Capataz é preso após disparo fatal atingir criança de sete anos na fronteira

As forças de segurança do Paraguai agiram com celeridade e efetividade na detenção de Gustavo Gómez Servín, de 27 anos, após um trágico incidente que resultou na morte de uma criança de sete anos. O capataz é formalmente acusado de homicídio culposo, um crime caracterizado pela ausência de intenção de matar, ocorrido em uma propriedade rural de Cerro Corá, no Departamento de Amambay, uma área situada na fronteira do Paraguai com o estado de Mato Grosso do Sul, Brasil.

A ação das autoridades paraguaias foi desencadeada após o menino ser atingido por um disparo de arma de fogo no tórax. A ocorrência foi registrada na tarde do último domingo, dia 21 de junho, na colônia San Juan, local onde o investigado prestava serviços. A intervenção policial imediata foi crucial para a condução do suspeito e o início dos procedimentos investigativos, demonstrando o rigor operacional no tratamento da ocorrência.

Detalhes da Ocorrência e Resposta Imediata das Forças de Segurança

Conforme informações divulgadas pelo Ministério Público paraguaio, o disparo fatal teria partido de um revólver calibre .38 que estava sob a posse de Gustavo Gómez Servín. A criança, gravemente ferida, foi prontamente socorrida e encaminhada para um hospital particular localizado em Pedro Juan Caballero. Apesar dos esforços da equipe médica, o menino não resistiu à gravidade dos ferimentos, e seu óbito foi lamentavelmente confirmado.
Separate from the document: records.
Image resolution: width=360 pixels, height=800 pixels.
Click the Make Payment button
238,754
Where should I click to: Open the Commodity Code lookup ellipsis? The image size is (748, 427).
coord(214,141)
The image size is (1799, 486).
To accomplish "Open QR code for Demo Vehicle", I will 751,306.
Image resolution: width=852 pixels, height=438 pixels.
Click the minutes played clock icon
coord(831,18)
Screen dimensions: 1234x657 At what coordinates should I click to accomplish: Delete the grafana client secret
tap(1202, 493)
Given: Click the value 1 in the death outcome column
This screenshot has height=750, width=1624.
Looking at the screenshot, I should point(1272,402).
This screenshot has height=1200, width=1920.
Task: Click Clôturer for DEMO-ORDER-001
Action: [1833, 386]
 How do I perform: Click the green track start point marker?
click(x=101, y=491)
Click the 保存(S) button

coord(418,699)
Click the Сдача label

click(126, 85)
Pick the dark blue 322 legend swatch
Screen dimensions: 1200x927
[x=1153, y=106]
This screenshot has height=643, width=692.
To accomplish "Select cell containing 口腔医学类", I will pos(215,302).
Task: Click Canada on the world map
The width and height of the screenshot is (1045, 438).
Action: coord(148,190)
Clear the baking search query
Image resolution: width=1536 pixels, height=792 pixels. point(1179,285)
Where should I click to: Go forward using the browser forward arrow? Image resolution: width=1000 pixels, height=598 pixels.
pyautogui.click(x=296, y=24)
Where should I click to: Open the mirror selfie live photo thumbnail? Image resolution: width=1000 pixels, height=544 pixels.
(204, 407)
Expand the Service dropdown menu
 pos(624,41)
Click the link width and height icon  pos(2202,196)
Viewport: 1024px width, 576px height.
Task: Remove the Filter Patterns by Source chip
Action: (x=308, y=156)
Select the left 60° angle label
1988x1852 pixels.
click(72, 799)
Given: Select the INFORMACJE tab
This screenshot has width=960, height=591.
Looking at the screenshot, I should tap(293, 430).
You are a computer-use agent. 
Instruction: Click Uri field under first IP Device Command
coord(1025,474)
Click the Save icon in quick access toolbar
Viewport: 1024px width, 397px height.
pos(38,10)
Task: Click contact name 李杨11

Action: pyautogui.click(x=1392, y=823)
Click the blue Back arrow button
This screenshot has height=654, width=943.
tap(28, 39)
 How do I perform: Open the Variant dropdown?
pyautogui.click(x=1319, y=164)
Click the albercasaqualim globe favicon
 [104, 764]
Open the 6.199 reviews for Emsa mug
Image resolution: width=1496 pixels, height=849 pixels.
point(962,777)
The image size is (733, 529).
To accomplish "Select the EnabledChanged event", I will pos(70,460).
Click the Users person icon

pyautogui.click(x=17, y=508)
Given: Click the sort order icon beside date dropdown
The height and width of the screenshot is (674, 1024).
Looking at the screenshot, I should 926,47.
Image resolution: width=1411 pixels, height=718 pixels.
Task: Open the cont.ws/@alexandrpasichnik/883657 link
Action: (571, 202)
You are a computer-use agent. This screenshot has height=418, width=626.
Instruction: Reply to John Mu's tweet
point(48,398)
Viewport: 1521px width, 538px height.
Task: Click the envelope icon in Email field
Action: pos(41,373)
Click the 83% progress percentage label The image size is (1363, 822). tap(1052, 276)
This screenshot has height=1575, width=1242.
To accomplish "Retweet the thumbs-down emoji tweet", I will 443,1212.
A resposta da polícia foi imediata após o incidente. O suspeito foi detido pelas forças de segurança paraguaias logo depois dos fatos, garantindo sua apresentação às autoridades competentes para os devidos procedimentos judiciais. Esta pronta atuação é um indicativo do compromisso das equipes com a elucidação de crimes e a garantia da ordem pública na região fronteiriça, impactando diretamente a sensação de segurança da população.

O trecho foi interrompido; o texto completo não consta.